Buna rağmen Likya kıyılarında mutlaka yerleşimler kurulmuş olmalıdır. Çünkü denizdeki tekneler, Bronz Çağ gemiciliğinde günlük menziller kat edebiliyorlardı ve bu nedenle de sık sık sahildeki yerleşimlere demir atmak zorundaydılar. 
Gagai–Mavikent yüzey araştırmalarında, mağara içinde in situ olarak korunmuş bir şekilde bulduğumuz İlk Tunç Çağı seramiği, ilk kez, Gelidonya Burnu için en geç Bronz Çağın yerleşim başlangıcı olarak gösterilmesi gerektiğini kesinlikle ortaya koymaktadır. Ksanthos, Patara, Limyra ve Rhodiapolis gibi yerleşimlerde, kazılarda elde edilen seramik veriler MÖ 8. yüzyılı çoktan geçmiştir.

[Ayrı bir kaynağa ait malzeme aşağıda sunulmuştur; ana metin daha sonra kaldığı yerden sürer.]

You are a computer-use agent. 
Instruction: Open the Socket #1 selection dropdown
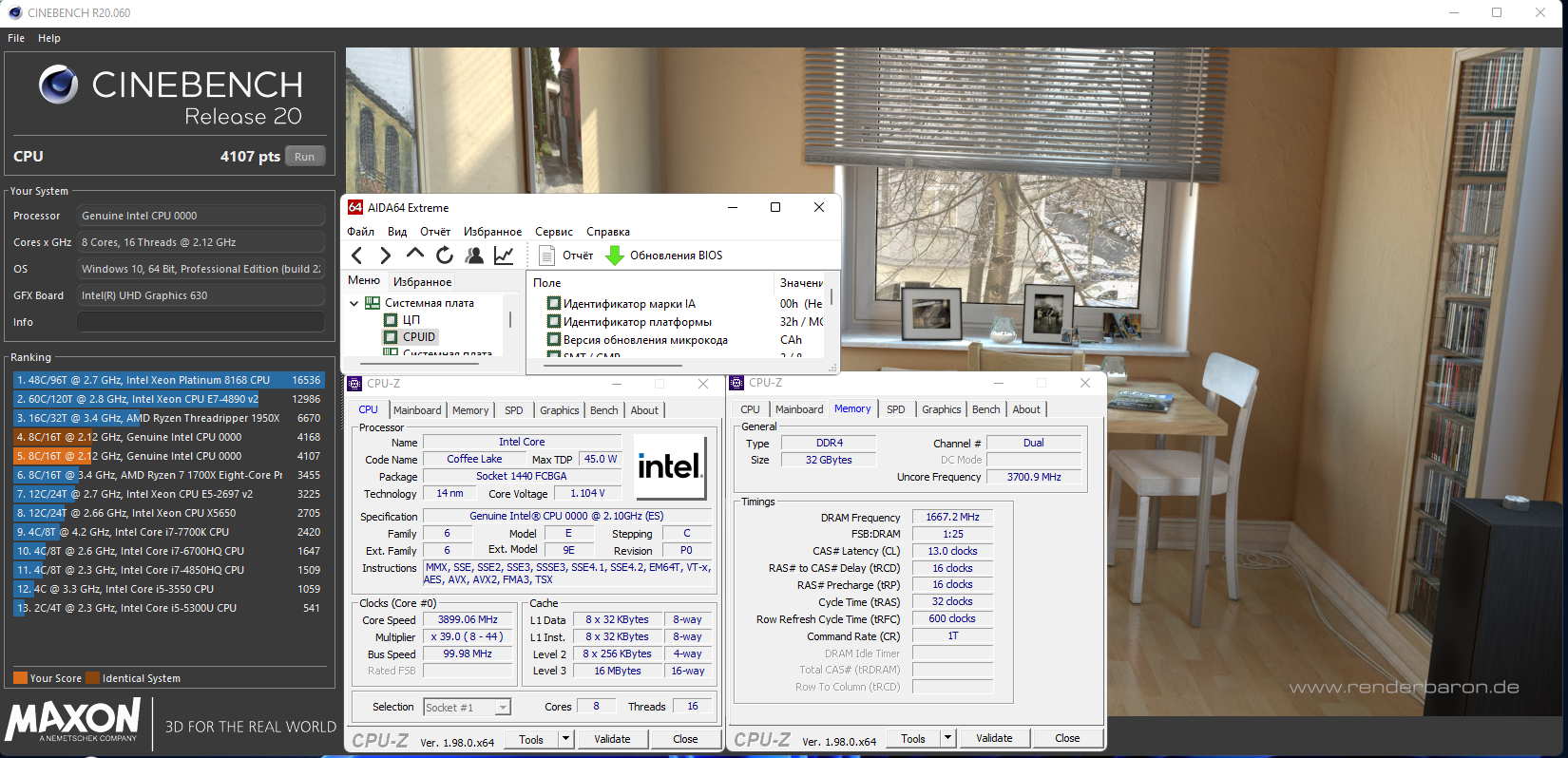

Rodos kolonizasyonunun etkin olduğu MÖ 7. yüzyılda Likya’da da Phaselis gibi bazı kentlerin önem kazandığını biliyoruz. Bu dönemde Anadolu’da Lidya egemenliği söz konusudur. Ancak, Herodotos’un bildirdiğine göre Likya ve Kilikya topraklarının büyük kısmı, bu yeni egemenden kurtulacak kadar da güçlüdür. Anlaşılan Kroisos’un işgal alanı içerisinde bulunmamaktadır. Likya’nın Demir Çağı şimdilik tam aydınlanamamıştır. Kazıların sürmesiyle bu dönem de belgelenecektir. Bu dönem karanlığında sorun, özellikle seramik kriterlerinin tam oturmamış olmasından kaynaklanır. Toprak altından öte, kazı depolarındaki soru işaretli birçok örnek bile, belki de, ileride bu döneme verilecektir. 

Likya’nın bağımsız günleri, 540’da İonia’dan başlayan Pers işgali ile biter: Tarih yeniden yazılmaya başlar. Yıl 545’tir. Artık, ülkenin tek egemeni Harpagos’tur. Bazı kentlerin sadece ölüsüne egemen olabilmiştir Satraplar:  Başkent Ksanthos’un kent ve insanlarıyla birlikte intiharı seçişinde destanlaşmıştır Likyalı direnişi.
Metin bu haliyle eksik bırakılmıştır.